== EXERCISE INSTRUCTIONS ==
(A) List every year given as a four-digit number in the passage on the Shahn House, in the order they appear.
(B) Copy the stretch of the passage on the Shahn House from "The house on" through "Garden City-like setting." word for word.
(C) Using the passage on the Shahn House, state whether each statement agrees with it, answering yes or no and quoting the words that decide it: (i) The Shahn house was built in 1936. (ii) Bernarda Bryson Shahn moved out of the house soon after Ben Shahn died. (iii) The Trenton Bathhouse was created for the Trenton Jewish Community Center.

== PASSAGE SHOWN ==
════════
Preservation New Jersey’s recently released 2021 list of important state structures that need to be watched for damage or destruction included one important to the New Jersey arts community, the Shahn House & Studio in Roosevelt.
The house on 20 Tamara Drive was constructed in 1936 as part of Jersey Homesteads — the original name of a New Deal project to move Depression Era-effected Jewish garment workers from New York City and establish an agricultural-industrial cooperative community for Jewish garment workers and farmers.
The town was built on a model that placed modernist Bauhaus-influenced homes in a Garden City-like setting.
The Shahn house takes its name form Roosevelt’s most prominent residents, American painters and illustrators Ben Shahn and Bernarda Bryson Shahn. Ben Shahn was the artist for Roosevelt’s now iconic mural created during the WPA.
When Ben Shahn died in 1969, Bryson remained in the house until her death in 2004. In 2010 the family decided to sell the home and placed a preservation easement on the property through the New Jersey Historic Trust to protect its significant architectural heritage.
The building was one designed by architects Alfred Kastner and Louis Kahn. Additions, modifications, and interior work were developed by 20th century woodworker, furniture designer, and architect George Nakashima, whose studios and workshops outside New Hope still produce furniture.
While the current owners of the Shahn house have recently addressed some interior repairs and installed a new roof, PNJ urges the owners to provide the attention it needs and deserves, and a fresh look at the designers may help demonstrate why.
The more noted of the two original designers is Kahn. Recognized as one of the most influential architects of the second half of the 20th century throughout the world, the Philadelphia-based architect was recognized for combining modernism with ancient grandeur. His ground breaking design is the Trenton Bathhouse created for the Trenton Jewish Community Center, now part of Ewing Senior and Community Center on Lower Ferry Road.
Yet Kastner deserves a fresh look.
════════
== GIVEN ENTRIES ==

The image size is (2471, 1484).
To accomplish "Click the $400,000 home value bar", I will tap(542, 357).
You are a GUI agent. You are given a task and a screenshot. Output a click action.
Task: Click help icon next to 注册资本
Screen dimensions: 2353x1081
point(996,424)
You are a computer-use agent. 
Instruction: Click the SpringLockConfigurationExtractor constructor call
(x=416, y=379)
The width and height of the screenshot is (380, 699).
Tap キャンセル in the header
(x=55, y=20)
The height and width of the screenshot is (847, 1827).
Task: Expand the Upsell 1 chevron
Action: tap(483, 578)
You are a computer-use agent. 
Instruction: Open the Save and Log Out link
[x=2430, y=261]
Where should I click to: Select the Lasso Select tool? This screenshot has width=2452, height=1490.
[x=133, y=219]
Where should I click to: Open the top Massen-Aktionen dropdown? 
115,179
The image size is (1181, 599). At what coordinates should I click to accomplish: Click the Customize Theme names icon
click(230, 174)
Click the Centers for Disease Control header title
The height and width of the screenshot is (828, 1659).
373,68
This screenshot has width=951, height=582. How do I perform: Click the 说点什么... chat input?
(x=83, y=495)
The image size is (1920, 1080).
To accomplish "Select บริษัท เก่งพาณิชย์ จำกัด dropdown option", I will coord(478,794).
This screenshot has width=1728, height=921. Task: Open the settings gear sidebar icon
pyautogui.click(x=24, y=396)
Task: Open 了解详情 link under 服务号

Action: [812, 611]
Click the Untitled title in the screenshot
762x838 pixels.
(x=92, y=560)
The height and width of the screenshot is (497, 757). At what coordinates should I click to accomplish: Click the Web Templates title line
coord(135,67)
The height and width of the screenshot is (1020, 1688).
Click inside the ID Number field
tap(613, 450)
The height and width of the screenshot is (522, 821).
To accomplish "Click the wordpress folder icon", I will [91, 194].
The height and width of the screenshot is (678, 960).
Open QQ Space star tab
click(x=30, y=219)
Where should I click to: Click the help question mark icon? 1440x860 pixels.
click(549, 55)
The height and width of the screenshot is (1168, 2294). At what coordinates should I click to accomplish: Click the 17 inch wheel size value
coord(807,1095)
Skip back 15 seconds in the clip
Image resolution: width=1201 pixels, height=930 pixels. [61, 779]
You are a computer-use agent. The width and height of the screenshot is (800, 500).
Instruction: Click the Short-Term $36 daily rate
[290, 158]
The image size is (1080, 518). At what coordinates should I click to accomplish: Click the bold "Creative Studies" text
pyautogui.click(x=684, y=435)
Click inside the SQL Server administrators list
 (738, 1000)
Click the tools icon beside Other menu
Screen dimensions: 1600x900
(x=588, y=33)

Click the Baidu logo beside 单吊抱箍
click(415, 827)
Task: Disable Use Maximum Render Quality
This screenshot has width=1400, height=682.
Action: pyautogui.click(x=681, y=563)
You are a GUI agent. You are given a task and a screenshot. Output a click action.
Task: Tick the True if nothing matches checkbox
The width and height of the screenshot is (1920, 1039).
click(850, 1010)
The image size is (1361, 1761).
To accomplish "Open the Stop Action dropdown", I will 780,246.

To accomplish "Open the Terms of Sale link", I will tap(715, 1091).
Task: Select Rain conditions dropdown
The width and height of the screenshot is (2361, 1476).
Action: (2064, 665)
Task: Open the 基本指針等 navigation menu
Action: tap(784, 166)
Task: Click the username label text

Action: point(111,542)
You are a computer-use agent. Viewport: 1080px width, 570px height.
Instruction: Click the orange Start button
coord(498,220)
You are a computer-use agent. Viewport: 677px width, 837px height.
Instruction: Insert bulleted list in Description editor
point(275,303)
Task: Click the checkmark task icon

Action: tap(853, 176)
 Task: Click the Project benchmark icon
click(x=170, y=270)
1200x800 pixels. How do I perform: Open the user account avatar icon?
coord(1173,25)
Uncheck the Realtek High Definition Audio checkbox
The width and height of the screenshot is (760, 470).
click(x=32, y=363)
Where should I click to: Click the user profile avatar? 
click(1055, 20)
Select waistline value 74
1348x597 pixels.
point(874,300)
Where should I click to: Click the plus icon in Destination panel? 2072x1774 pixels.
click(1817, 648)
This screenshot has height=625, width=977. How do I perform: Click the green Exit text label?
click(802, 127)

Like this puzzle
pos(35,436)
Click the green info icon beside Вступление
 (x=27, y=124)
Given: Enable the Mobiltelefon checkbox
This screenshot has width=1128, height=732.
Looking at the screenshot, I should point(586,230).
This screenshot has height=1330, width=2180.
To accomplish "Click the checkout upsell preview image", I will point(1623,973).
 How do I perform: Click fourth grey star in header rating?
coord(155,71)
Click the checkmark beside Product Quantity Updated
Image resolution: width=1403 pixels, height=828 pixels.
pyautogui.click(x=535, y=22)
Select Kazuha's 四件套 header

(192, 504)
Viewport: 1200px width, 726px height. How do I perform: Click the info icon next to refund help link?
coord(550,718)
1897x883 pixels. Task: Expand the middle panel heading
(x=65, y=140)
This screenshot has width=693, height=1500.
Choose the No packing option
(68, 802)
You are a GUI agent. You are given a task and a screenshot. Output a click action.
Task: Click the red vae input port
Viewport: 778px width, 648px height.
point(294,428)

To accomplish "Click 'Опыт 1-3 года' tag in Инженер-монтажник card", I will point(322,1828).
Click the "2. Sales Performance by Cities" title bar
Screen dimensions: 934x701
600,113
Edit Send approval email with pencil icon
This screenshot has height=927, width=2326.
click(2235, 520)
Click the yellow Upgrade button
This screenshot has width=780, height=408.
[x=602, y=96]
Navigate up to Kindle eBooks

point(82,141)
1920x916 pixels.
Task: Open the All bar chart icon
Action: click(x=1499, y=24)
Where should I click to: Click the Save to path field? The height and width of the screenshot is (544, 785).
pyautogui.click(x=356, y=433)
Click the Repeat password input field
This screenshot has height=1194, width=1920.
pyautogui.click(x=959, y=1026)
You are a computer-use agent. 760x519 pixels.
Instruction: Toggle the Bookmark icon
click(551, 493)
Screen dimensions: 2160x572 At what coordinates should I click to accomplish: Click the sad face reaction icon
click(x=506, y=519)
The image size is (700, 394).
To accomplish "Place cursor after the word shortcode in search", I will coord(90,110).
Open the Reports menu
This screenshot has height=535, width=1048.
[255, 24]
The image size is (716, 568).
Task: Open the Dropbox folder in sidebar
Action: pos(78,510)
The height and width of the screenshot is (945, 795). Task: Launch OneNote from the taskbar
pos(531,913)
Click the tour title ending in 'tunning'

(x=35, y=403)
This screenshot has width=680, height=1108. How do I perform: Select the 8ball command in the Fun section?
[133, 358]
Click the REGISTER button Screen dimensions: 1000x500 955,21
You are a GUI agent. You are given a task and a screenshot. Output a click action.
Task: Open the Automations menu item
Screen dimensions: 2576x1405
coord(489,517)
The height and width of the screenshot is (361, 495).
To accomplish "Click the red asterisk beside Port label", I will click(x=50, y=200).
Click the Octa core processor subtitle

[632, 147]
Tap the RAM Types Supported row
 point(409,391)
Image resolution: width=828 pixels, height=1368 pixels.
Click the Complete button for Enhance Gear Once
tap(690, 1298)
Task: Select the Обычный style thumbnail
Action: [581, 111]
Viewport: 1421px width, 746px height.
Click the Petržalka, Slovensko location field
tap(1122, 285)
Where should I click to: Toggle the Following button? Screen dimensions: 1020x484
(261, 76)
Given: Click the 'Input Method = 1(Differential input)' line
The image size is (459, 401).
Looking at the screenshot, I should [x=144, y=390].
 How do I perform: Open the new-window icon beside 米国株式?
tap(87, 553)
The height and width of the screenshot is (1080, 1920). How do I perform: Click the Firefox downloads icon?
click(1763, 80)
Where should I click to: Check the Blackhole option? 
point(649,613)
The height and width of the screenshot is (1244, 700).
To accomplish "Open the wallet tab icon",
════════
== ANSWER LIST ==
(A) 2021, 1936, 1969, 2004, 2010

(B)
The house on 20 Tamara Drive was constructed in 1936 as part of Jersey Homesteads — the original name of a New Deal project to move Depression Era-effected Jewish garment workers from New York City and establish an agricultural-industrial cooperative community for Jewish garment workers and farmers.
The town was built on a model that placed modernist Bauhaus-influenced homes in a Garden City-like setting.

(C)
(i) Yes: "The house on 20 Tamara Drive was constructed in 1936"
(ii) No: "Bryson remained in the house until her death in 2004"
(iii) Yes: "the Trenton Bathhouse created for the Trenton Jewish Community Center"